» ASSIGNED TASK: Would you restate the listing word for word, with the images omitted?
(Beginning of RECORDS FOR THE EXERCISE)
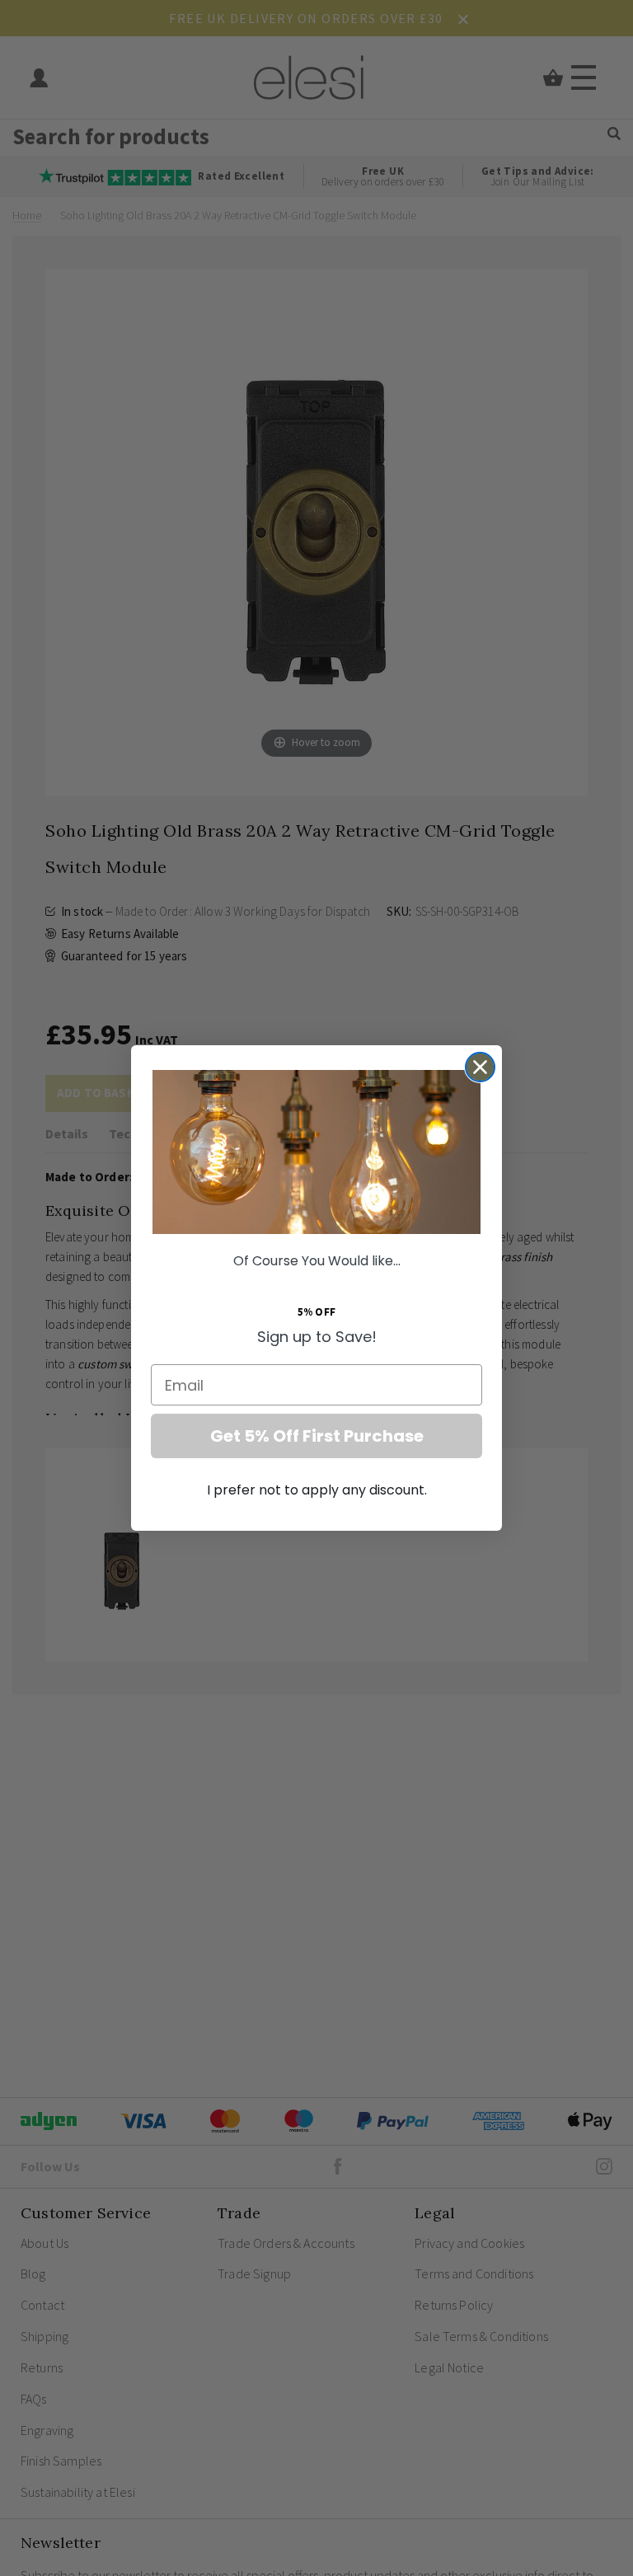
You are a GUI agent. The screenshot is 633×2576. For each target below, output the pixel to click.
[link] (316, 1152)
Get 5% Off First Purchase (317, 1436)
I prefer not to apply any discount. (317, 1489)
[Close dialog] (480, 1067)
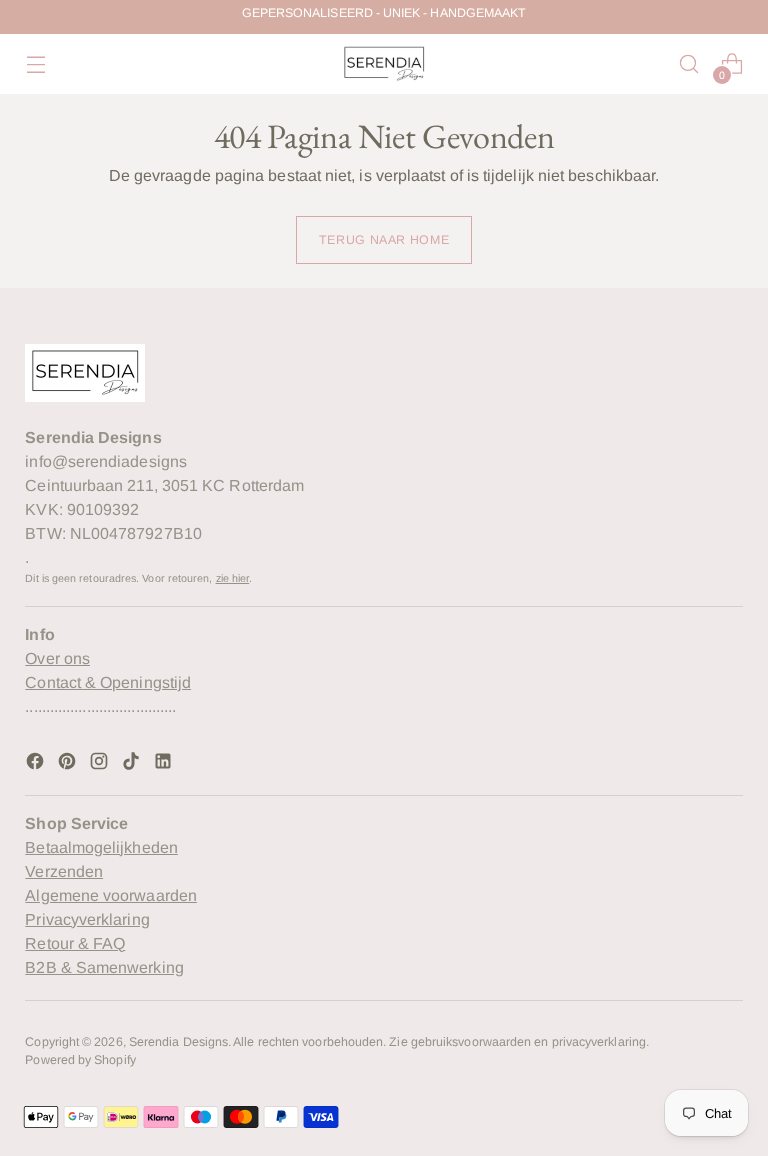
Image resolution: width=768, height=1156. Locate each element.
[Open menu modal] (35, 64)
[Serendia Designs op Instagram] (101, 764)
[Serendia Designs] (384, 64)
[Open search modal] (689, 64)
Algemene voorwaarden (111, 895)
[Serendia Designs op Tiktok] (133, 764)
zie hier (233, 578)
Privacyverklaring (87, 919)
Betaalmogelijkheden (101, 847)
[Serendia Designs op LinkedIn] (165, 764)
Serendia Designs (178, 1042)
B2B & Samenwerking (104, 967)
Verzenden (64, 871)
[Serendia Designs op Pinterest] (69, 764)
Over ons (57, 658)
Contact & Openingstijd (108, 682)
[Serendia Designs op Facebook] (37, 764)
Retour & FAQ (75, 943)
(End of RECORDS FOR THE EXERCISE)
» RESPONSE TO THIS EXERCISE:
You are a GUI agent. The screenshot is 633×2576. For each target below, output the pixel to click.
[link] (316, 1152)
Get 5% Off First Purchase (317, 1436)
I prefer not to apply any discount. (317, 1489)
[Close dialog] (480, 1067)
Image resolution: width=768, height=1156. Locate each element.
[Open menu modal] (35, 64)
[Serendia Designs op Instagram] (101, 764)
[Serendia Designs] (384, 64)
[Open search modal] (689, 64)
Algemene voorwaarden (111, 895)
[Serendia Designs op Tiktok] (133, 764)
zie hier (233, 578)
Privacyverklaring (87, 919)
Betaalmogelijkheden (101, 847)
[Serendia Designs op LinkedIn] (165, 764)
Serendia Designs (178, 1042)
B2B & Samenwerking (104, 967)
Verzenden (64, 871)
[Serendia Designs op Pinterest] (69, 764)
Over ons (57, 658)
Contact & Openingstijd (108, 682)
[Serendia Designs op Facebook] (37, 764)
Retour & FAQ (75, 943)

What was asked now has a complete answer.